6. A laser sterilization chamber according to claim 1, wherein: the first laser angle adjusting mirror is a spectroscope.

7. A laser sterilization chamber according to claim 3, wherein: the third laser angle adjusting mirror forms an included angle gamma with the second cavity wall, wherein gamma is more than or equal to 1 degree and less than or equal to 20 degrees.

8. A laser sterilization chamber according to claim 4 wherein: the fourth laser angle adjusting mirror forms an included angle delta with the second cavity wall, wherein delta is more than or equal to 1 degree and less than or equal to 20 degrees.

9. A laser sterilization chamber according to claim 1, wherein: the sterilizing chamber further comprises a cleaning window which is detachably connected with the sterilizing chamber.

10. A laser sterilization chamber according to claim 9, wherein: the cleaning window is detachably connected to the side wall of the sterilization chamber, and comprises a gasket, a cover plate and a locking mechanism.

11. A laser sterilization chamber according to claim 9, wherein: the cleaning window is hinged with the side wall of the sterilizing chamber.

12. A laser sterilization chamber according to any one of claims 1-11 wherein: the fluid is air.

13. The utility model provides a high-efficient laser sterilization device, its is used for water disinfection system, its characterized in that: a laser sterilization chamber comprising the apparatus of any one of claims 1-11, wherein the inlet is a conduit detachably connected to an external fluid conduit by a quick-connect fitting.

14. The efficient laser sterilization apparatus of claim 13, wherein: the quick connector is a clamp.

15. The efficient laser sterilization apparatus of claim 13, wherein: the quick connector comprises 2 encircling sheets, the first encircling sheets and the second encircling sheets are of detachable structures, the first encircling sheets and the second encircling sheets are assembled together to encircle an external fluid pipeline, the second encircling sheets comprise hollow flow passages, and after the second encircling sheets are connected with inlets of the sterilization cavity, fluid in the external fluid pipeline flows into the sterilization chamber from the flow passages.

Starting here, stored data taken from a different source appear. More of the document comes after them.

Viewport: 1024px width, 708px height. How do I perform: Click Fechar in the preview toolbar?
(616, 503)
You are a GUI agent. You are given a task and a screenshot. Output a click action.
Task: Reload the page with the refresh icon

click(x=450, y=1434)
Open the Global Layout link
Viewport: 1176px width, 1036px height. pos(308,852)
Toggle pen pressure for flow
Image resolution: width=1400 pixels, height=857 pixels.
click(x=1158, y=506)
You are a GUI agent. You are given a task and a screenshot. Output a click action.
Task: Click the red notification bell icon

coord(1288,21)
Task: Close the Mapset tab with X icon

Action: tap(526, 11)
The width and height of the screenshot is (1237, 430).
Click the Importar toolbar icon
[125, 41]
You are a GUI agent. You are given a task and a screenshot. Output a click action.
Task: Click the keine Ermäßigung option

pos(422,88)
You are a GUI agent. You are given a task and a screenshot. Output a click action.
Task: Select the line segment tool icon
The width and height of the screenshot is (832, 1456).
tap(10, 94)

16. The high-efficiency laser sterilization device of claim 13, wherein: the control system is electrically connected with the laser emitter, the flow meter and the electromagnetic valve, and controls the electromagnetic valve to be opened or closed according to the read opening/closing data of the laser emitter; the flowmeter is used for monitoring the throughput of the fluid and feeding back to a control system, and the control system controls the opening or closing of the electromagnetic valve and/or the laser according to the value fed back by the flowmeter.

17. A high efficiency laser sterilization apparatus according to any one of claims 13-16 wherein: the fluid is water.

18. A high efficiency laser sterilization system for indoor or vehicle air sterilization, comprising a blower and a laser sterilization chamber according to any one of claims 1-11, wherein the blower introduces indoor or vehicle air into the sterilization chamber from an inlet to obtain laser sterilization, and the sterilized air is discharged from an outlet.